- La spécialisation des chefs de rubrique.

C’est la division du travail qui règne au sein des rédactions de FHM, M Magazine et Men’s Health. En créant des pôles thématiques dirigés par des chefs de rubriques ou des chefs d’enquêtes, les rédactions ont segmenté la production, en confiant les divers domaines du magazine à des spécialistes.

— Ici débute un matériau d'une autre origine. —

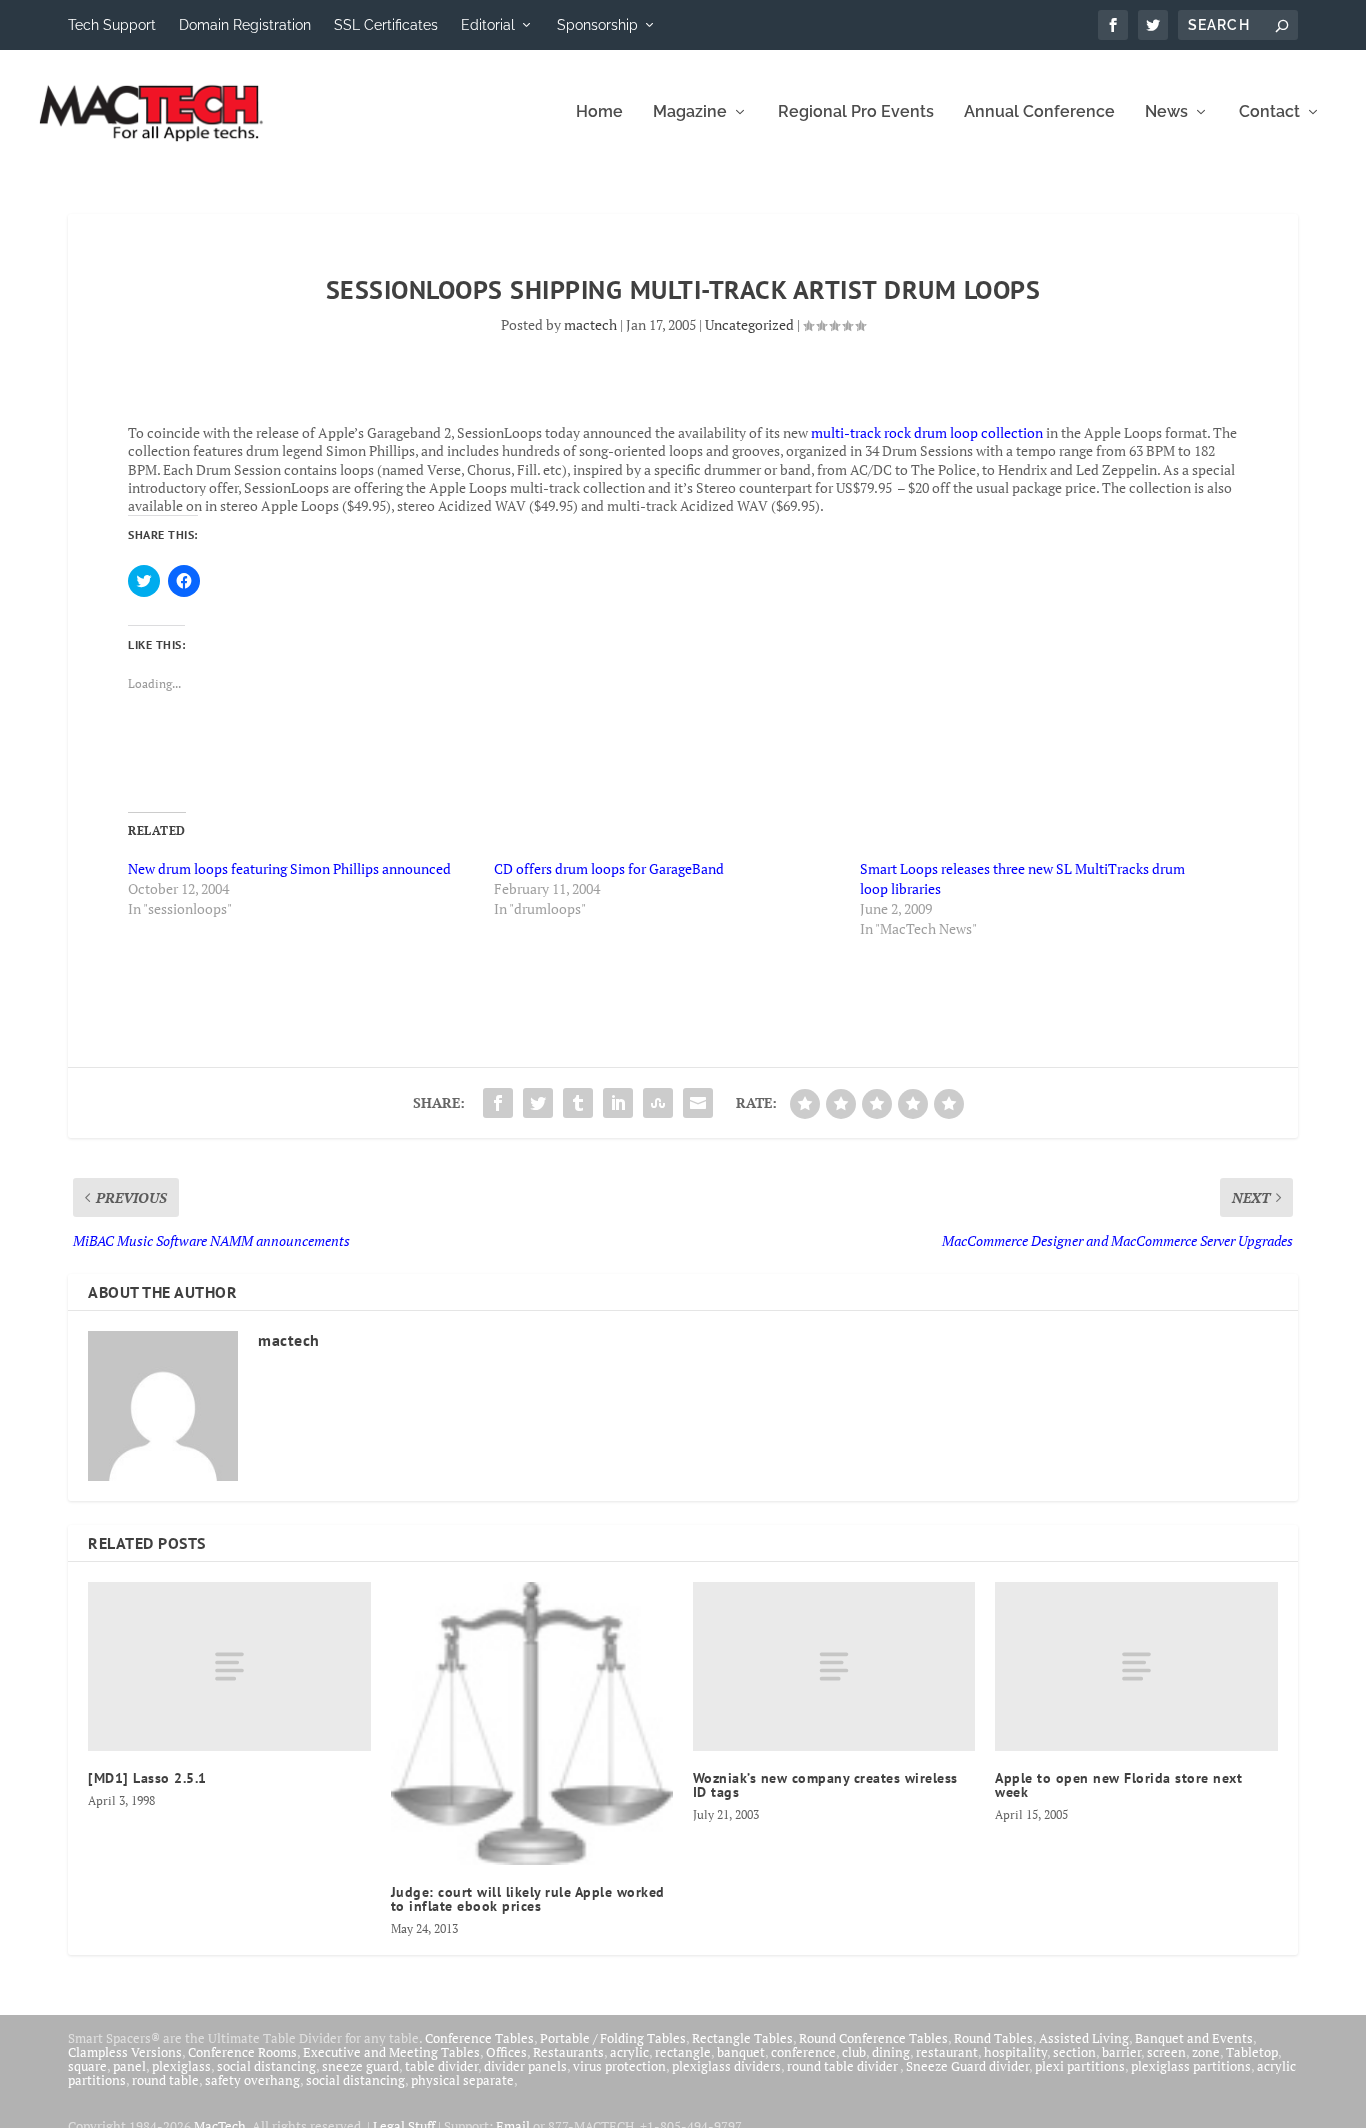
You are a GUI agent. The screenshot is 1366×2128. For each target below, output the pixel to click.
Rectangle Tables (742, 2038)
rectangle (683, 2052)
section (1074, 2052)
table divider (441, 2066)
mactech (590, 324)
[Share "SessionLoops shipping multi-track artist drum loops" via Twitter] (538, 1103)
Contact (1269, 112)
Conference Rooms (242, 2052)
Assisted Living (1084, 2038)
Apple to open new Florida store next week (1118, 1785)
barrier (1121, 2052)
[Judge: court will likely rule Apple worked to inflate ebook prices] (532, 1723)
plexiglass (181, 2066)
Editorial (488, 25)
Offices (506, 2052)
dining (891, 2052)
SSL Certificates (386, 25)
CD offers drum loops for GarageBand (609, 868)
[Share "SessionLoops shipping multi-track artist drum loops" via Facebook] (498, 1103)
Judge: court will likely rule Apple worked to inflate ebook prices (528, 1899)
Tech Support (112, 25)
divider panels (525, 2066)
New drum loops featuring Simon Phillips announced (289, 868)
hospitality (1015, 2052)
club (854, 2052)
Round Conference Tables (873, 2038)
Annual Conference (1039, 112)
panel (129, 2066)
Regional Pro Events (856, 112)
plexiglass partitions (1191, 2066)
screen (1166, 2052)
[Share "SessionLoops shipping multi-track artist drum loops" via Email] (698, 1103)
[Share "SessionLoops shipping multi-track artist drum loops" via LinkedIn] (618, 1103)
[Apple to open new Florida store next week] (1136, 1666)
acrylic (629, 2052)
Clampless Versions (125, 2052)
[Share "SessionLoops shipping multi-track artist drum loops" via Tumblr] (578, 1103)
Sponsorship (597, 25)
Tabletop (1252, 2052)
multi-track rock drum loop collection (927, 432)
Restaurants (568, 2052)
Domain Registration (245, 25)
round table (165, 2080)
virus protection (619, 2066)
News (1166, 112)
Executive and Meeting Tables (391, 2052)
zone (1206, 2052)
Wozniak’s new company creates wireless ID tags (825, 1785)
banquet (741, 2052)
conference (803, 2052)
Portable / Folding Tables (613, 2038)
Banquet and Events (1194, 2038)
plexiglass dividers (726, 2066)
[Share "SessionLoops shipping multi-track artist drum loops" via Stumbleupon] (658, 1103)
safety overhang (252, 2080)
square (87, 2066)
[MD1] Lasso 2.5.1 (147, 1778)
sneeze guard (360, 2066)
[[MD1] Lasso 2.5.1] (229, 1666)
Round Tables (993, 2038)
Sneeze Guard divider (967, 2066)
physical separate (462, 2080)
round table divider (843, 2066)
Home (599, 112)
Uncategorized (749, 324)
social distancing (266, 2066)
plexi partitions (1080, 2066)
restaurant (947, 2052)
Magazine (690, 112)
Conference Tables (479, 2038)
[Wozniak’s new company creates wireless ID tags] (834, 1666)
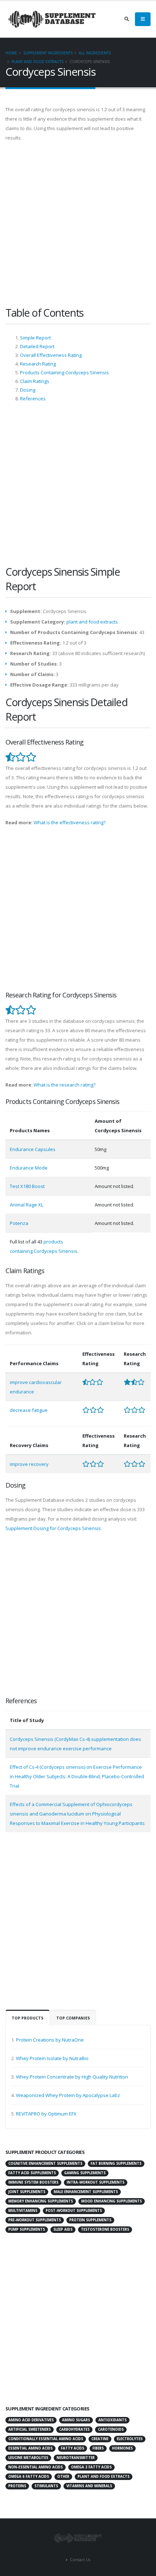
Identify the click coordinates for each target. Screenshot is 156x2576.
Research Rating (38, 363)
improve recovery (29, 1464)
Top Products (28, 2018)
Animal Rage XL (26, 1204)
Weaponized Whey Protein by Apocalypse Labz (68, 2095)
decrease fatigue (29, 1410)
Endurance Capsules (33, 1149)
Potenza (19, 1223)
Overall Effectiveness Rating (51, 355)
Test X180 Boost (27, 1186)
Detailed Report (37, 346)
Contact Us (79, 2559)
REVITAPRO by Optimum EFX (46, 2113)
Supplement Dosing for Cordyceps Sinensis (53, 1528)
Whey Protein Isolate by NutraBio (52, 2058)
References (33, 398)
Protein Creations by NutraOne (50, 2040)
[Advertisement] (78, 227)
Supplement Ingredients (48, 52)
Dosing (27, 390)
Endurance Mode (29, 1167)
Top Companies (73, 2018)
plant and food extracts (37, 61)
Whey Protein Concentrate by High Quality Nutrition (72, 2076)
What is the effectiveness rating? (70, 822)
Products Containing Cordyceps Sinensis (64, 372)
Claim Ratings (34, 381)
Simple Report (35, 337)
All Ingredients (95, 52)
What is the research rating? (64, 1084)
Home (11, 52)
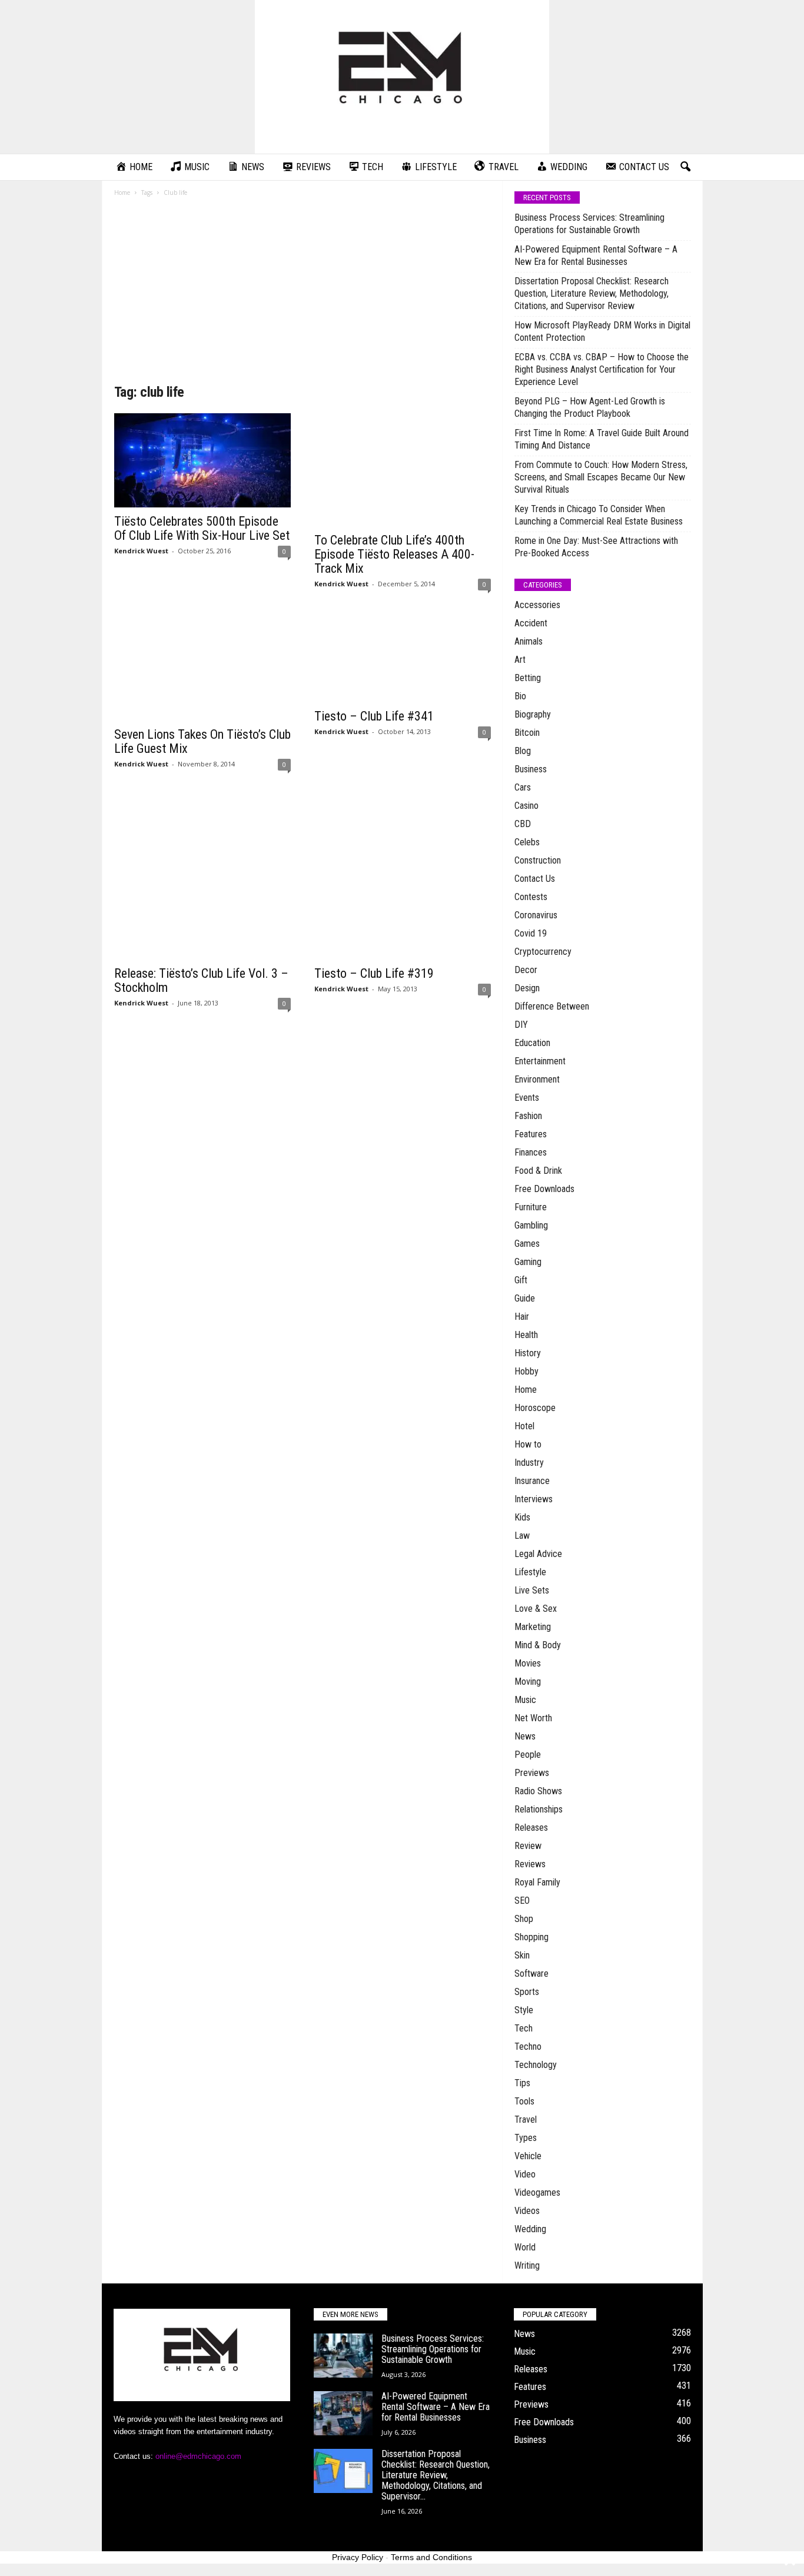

Avec un pôle de 5 journalistes-chefs d’enquête chez FHM, 3 chefs de rubrique chez M Magazine gérant les sujets société-mode et consommation pour le premier, sport et voyage pour le second et santé-forme pour le troisième et seulement deux responsables de rubrique chez Men’s Health ( santé d’une part et mode d’autre part), les rédactions de la nouvelle presse masculine possèdent une organisation très structurée, où chaque membre est confiné dans son domaine ( ce qui engendre des protestations quand un des journalistes doit collaborer à une rubrique qui n’appartient pas à celles qui lui sont rattachées), et où les journalistes paraissent parfois peu informés des décisions prises par le pôle décisionnel.

Le nombre de chefs de rubrique oscille en fonction du mode de production choisi par les rédactions : si FHM en compte 5, c’est parce qu’ils doivent produire 80 % du magazine. En revanche, Men’s Health ne produisant sur le sol français (pour le numéro étudié) que 40 % des pages dont la mode et les pages santé, ce sont ces deux seules rubriques qui comptent un chef de rubrique à Paris et sont aidées d’un chef de rubrique qui intervient dans tous les domaines du magazine 710 . C’est donc, pour ces deux magazines internationaux, le mode de production qui influe sur l’organisation en personnel des rédactions. Le taux de pages produites au sein des rédactions françaises impose des équipes étoffées quand le taux est élevé et plus restreinte quand il est bas, le travail de reprise nécessitant moins de personnel que la production : ainsi FHM est la rédaction au personnel le plus nombreux avec 17 membres permanents contre 11 chez Men’s Health France.

Or, si le taux de production est un des facteurs à l’origine du nombre de personnel dans les rédactions d’origine étrangère, il n’en est pas de même pour les rédactions françaises. En effet, tout en produisant la quasi-totalité du contenu, dont la totalité des textes, M Magazine et Le Magazine de l’Optimum sont les rédactions les moins étoffées. Alors que l’équipe de M Magazine doit produire toutes ses pages, elle n’est composée que de 11 membres, quand Men’s Health compte 11 membres pour moins de la moitié des pages. Quant au Magazine de L’Optimum, il ne compte aucun chef de rubrique, et seulement 6 membres permanents pour produire tout le numéro. Si M Magazine présente un personnel moins nombreux, c’est suite à une restriction budgétaire imposée par le changement de groupe : “ Avant l’équipe était beaucoup plus étoffée. Quand j’ai pris mes fonctions, j’étais rédacteur en chef adjoint. Le rédacteur en chef avait un adjoint, ce qui est quand même très utile. Il y avait une correctrice, deux secrétaires de rédaction à plein temps et deux personnes à plein temps à la maquette quand même. C’était peut-être trop, je dirai, vu le standing de la maison qui, à l’époque, était Edipress, quand on travaillait exclusivement avec les Suisses. Ils voyaient large. Et quand nous avons été accueillis par Excelsior, ils ont diminué le budget d’à peu près 40 %, donc voilà, ils ont commencé à dégraisser l’équipe. Et c’est toujours difficile de faire bien mieux avec bien moins  711 . C’est donc une équipe qui a continué à produire le magazine avec moins de personnel et de moyens, quand L’Optimum est un magazine qui fut produit, au départ, par trois personnes et dont l’équipe s’est agrandie avec le temps. Il en demeure néanmoins qu’entre les rédactions étoffées et les rédactions plus restreintes, c’est l’opposition entre la spécialisation des journalistes dans leur rubrique dans les grandes rédactions et leur polyvalence dans les plus petites qui engendre une hiérarchie rigide chez les premiers et plus souple chez les seconds et dont l’origine se situe dans les budgets mis à la disposition des rédactions pour produire les magazines.

Notes
710.

Enfin, la rédaction s’était attachée les services d’un coordinateur du magazine pendant quelques mois, poste qui fut créé pour l’ancien chef de rubrique en partance vers d’autres aventures médiatiques (la télévision notamment)

711.

Propos tenus par le rédacteur en chef de M Magazine lors de l’entretien du 31 mai 2001.